I had the great fortune to attend the first annual Food & Wine festival in Austin this past weekend. True, there were lines, heat, dust and a whole host of first world problems. Tickets did not come cheap at $250 for the "weekender" and $850 for the VIP. VIP ticket holders had a couple of exclusive events including a taste of Texas dinner Friday night and a "rock your taco" throwdown Saturday night. I was jealous of both events, but not $600 worth. Additionally, VIP had the ability to pre-register for the demos, early entry into the tasting tents and a separate VIP "lounge" area.
I was seriously under powered in the camera department and my photos would have benefited from a serious zoom lens, so apologies now.
My first demo was Gail Simmons of "Top Chef" fame. I was looking forward to her inside scoop on this past season. Cracking open a Shiner at 10:00, Ms. Simmons was obviously smitten with Texas despite the brutal temps of last summer when the season filmed. She showcased a couple of recipes that were "Texas inspired", but disappointingly, we didn't get to taste them. I found myself wishing I had attended Tim Love's hands on grilling demo--his people came away with bags of meat. And while I realize that there is definitely a "preaching to choir" element to speaking a foodie-centric event, I hoped to learn a little something new. I didn't expect to hear "you all know the difference between a dry measuring cup and a liquid measuring cup, don't you?" Yes, since I was about 12 years old.
There was quite a bit of time between sessions, giving time for a bathroom break, a frosty adult beverage, or as I learned, standing in line so as to assure your seat at the next demo.
The Meyer's washing station, conveniently located next to the bathrooms, very generous with their swag! Another plus were the bathrooms themselves--a little air-conditioned trailer instead of stinky porta potties. Stocked with Meyer's products for hand washing within the bathrooms as well. The one place you would expect a huge line, mercifully was always free!
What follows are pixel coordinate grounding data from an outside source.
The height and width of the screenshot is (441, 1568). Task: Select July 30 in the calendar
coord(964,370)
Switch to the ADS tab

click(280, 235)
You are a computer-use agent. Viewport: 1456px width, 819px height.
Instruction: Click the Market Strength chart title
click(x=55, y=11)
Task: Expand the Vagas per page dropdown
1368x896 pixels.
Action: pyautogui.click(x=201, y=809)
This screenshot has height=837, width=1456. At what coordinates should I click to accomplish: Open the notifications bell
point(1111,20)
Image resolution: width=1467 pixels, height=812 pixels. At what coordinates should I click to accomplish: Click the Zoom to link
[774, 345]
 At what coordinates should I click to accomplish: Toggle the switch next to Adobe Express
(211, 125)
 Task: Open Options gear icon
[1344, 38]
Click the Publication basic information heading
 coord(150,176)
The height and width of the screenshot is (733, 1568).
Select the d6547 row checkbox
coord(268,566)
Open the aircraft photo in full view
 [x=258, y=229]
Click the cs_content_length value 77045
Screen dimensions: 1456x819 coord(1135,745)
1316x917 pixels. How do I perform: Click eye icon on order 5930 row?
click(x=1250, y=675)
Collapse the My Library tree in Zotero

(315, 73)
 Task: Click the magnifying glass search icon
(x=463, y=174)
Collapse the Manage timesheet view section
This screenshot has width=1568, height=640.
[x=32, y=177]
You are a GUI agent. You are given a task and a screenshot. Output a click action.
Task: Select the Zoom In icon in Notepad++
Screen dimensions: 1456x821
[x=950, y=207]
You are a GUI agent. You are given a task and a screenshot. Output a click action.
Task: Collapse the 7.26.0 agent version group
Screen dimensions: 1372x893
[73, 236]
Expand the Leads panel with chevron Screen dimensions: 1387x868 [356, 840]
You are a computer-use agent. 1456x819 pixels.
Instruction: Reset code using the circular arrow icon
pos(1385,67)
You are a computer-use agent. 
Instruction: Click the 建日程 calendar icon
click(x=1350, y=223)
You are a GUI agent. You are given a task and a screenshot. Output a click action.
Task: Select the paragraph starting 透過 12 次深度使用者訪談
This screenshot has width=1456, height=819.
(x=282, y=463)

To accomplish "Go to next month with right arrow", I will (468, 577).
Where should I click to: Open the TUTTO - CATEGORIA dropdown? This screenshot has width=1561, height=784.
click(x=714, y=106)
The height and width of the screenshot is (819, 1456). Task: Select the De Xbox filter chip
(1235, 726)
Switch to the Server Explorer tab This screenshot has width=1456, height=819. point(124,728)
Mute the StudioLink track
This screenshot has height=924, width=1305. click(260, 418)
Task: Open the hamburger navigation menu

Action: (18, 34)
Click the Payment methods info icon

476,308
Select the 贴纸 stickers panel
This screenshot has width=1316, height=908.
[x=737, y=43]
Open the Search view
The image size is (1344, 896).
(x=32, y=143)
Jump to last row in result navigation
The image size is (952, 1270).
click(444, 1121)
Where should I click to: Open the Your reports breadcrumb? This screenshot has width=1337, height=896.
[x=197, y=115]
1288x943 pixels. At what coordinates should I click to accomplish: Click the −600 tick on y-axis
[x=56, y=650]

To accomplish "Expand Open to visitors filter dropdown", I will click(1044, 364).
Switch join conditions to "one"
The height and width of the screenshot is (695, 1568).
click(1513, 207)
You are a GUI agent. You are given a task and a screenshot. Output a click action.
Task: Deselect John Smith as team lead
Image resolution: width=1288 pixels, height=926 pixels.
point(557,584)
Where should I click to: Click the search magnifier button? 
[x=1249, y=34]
Speaking of free--an abundance of water, soft drinks, beer and wine for the taking. If you were dehydrated it was your own fault. With the size of the venue I would have expected more tents for shade and bigger tents for demos. There were food trucks available: East Side King's was slinging some excellent pork buns, fried chicken and Paul Qui's famous brussel sprouts. Helpful for absorbing the alcohol until you got a crack at the food in the tasting tents. The tents were crowded and hot--not unexpected, but still annoying. There was a big emphasis on wine, less so on food. This contributed to my angry tweets when I showed up to the Makimono Hands on demo with Tyson Cole/Paul Qui an hour early only to be told that all the seats had been reserved by VIP.
This was as close as I got to Paul Qui.
I elected not to stand in the blazing sun and headed over to Andrew Zimmern's talk. He was very polished and definitely entertaining. Apparently I missed this speech about choosing alternative proteins he gave during his talk on Sunday. He passed around an alternative protein....
It's ox heart! His description and the smells as he prepared it were mouthwatering. Alas, still no tasting! I had heard it was some bullsh!t about "food safety," but if not at Andrew Zimmern's talk where else could you try some actual chef-prepared foods?
I left Saturday a little sunburned, a lot filthy due to the dust kicked up my the winds and disappointed by the experience.
Sunday began with more lines and another stampede to get into Chef Love's grilling demo. Back in January when I purchased my tickets I won a contest put on by Austin F&W for dinner for two at Second. My winning entry described the class I was most excited about and why.
This young lady did not disappoint. Christina Tosi's "Cereal Milk" demo was the highlight of the festival for me. My daughters and I have loved and bonded over her book and it was sitting in my bag awaiting her signature at the book signing. From her honest and humble presentation about her work to the fact that she actually provided food for the masses--cereal milk, cornflake crunch, cookies and (gasp!) unbaked cookie dough she was inspiring and down to earth in a way that no other chef had been previously. The fact that I won another copy of the book seemed karmic. Her thoughtful inscriptions to Sophie and Maddy will ensure that we treasure these books forever.
I bought a copy of "Uchi" since we are moving to Washington DC later this summer and won't be able to make it back to our favorite sushi place ever anytime soon. Tyson Cole signed my copy--looking a bit fatigued, but accommodating as I gushed about his world class sushi.
Overall, a good time:
- met a bunch of great people who despite the heat and crowds were patient, pleasant and respectful
- free beer and wine!
- Christina Tosi!
- close to my house and easy parking close by
- free beer and wine! and no one to drive me home
- wasted space that could have been used for shade/bigger tents for demos
- no tasting at demos--seriously, at a food festival?
- VIP allowed to take up an entire demo with reservations
- seemed oversold and more disorganized than I would have expected for the price
- only able to attend 4 demos--staggering them would have been nice
I know, first world problems. I came away inspired. In the kitchen with Momofuku Milk Bar as we speak. Cream on!